Basic flow is the user asks for all the results for a monitor with monitor_id x and timestamp below y.
That works at an acceptable speed, but the user may also choose to see each individual step that makes up the result. The number and name of steps varies so they can't go into the result table.
My predecessor solved this by first get all results matching monitor_id and timestamp in one query.
select * from results where monitor_id = ? and timestamp >= ?
and then iterate through all results and fetch the matching steps, one query per each result.
select * from steps where result_id = ?
I have indexed the columns used in the where caluse which sped things up considerably but even though the query to get each step is fast, it is executed once per each result which can quickly go into thousands, or tens of thousands which together takes way too much time.
I have tried to do something like this query:
select * from steps where result_id in ( select id as result_id from results where monitor_id = ? and timestamp >= ? )
which gives a performance boost but still far from where I'd like it to be. This feels like a common problem, so my question is: what's the most time efficient solution to this bottleneck?
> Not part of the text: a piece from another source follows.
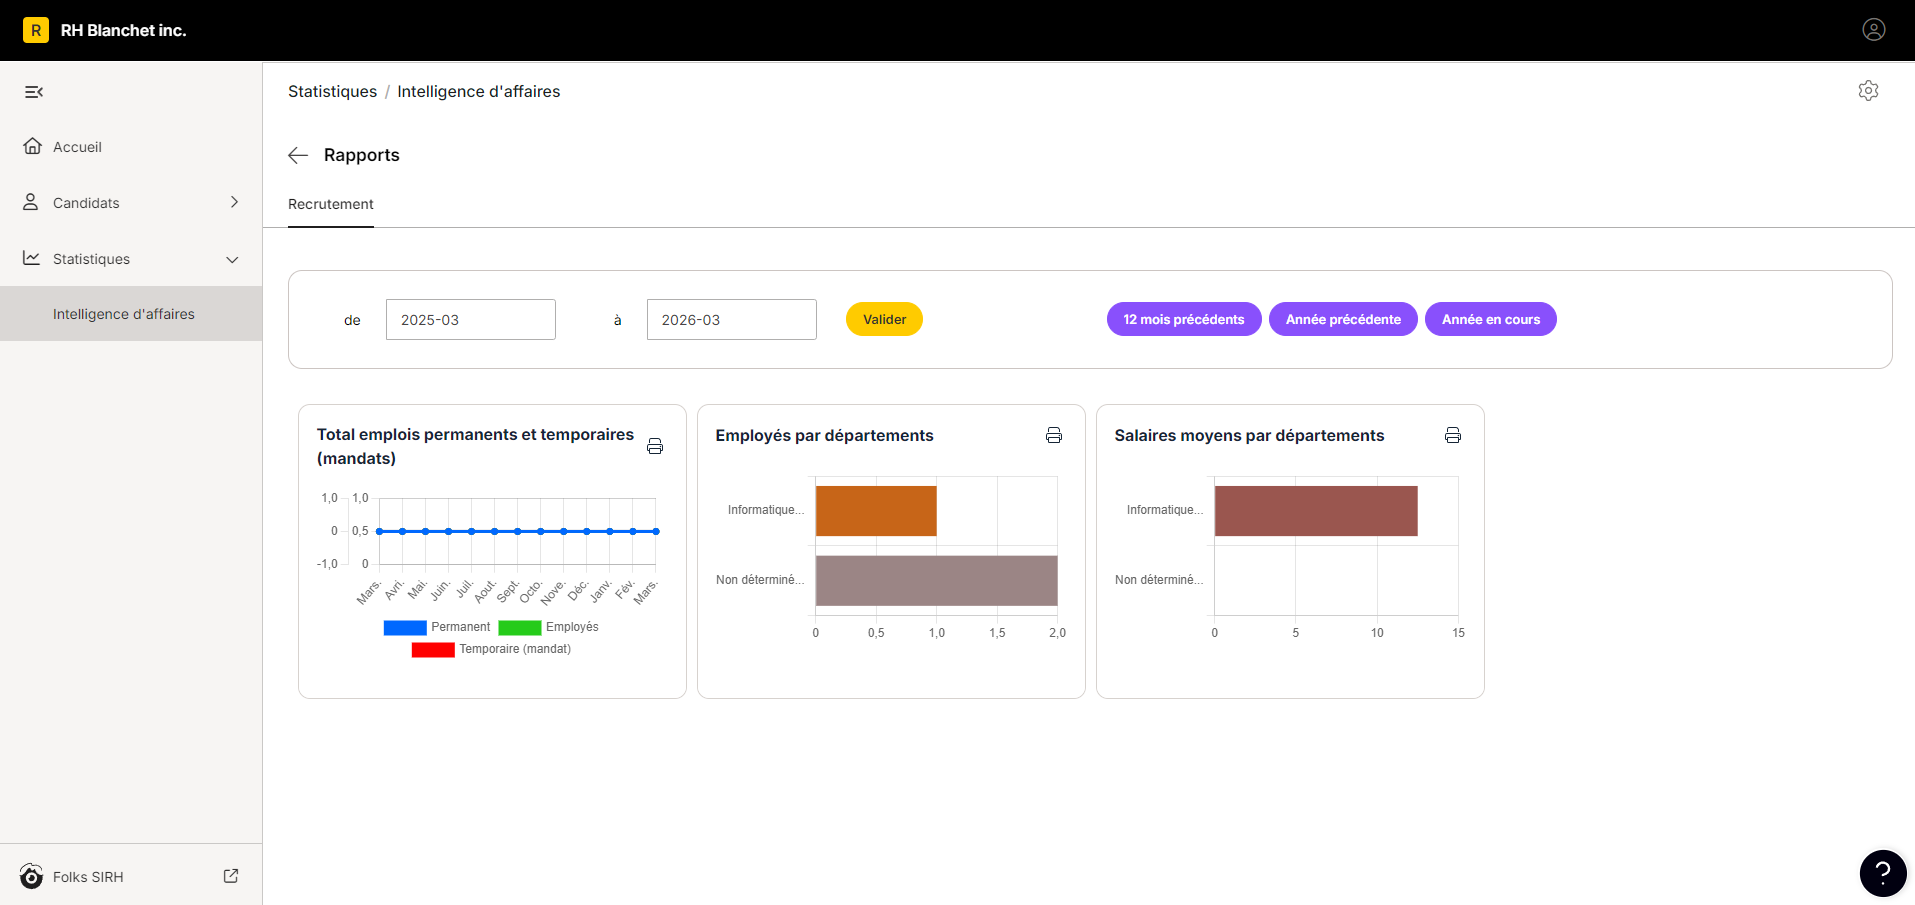Go back using Rapports arrow
Screen dimensions: 1915x905
pyautogui.click(x=298, y=155)
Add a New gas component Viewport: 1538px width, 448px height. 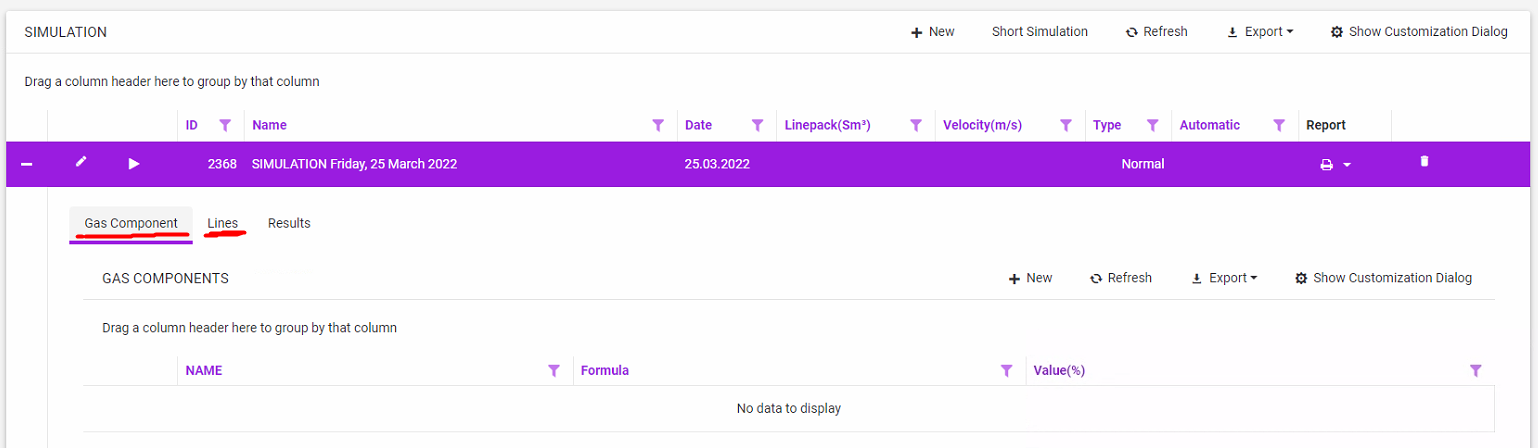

So I took @Falcon advice and tried it out. This is how a query can look:
select count(*) from monitors m join results r on r.monitor_id = m.id join steps s on s.result_id=r.id where r.monitor_id = 64 and r.completed >= '2014-10-01' and r.completed <= '2014-10-03'
This particular query retuns 1728 rows. MySQL's explain for this query gives:
select type table type key ref rows extra SIMPLE, m const PRIMARY, const, 1 SIMPLE, r range mon_id_compl null 575 Using where SIMPLE, s ref result_id db.r.id 2
However, queries like these take 5-10 seconds. The query uses the best indexes so that can't be the problem?
The tables' sizes are as following
monitors 133 results 8.441.842 steps 33.738.264
Is this too much to expect a quick query?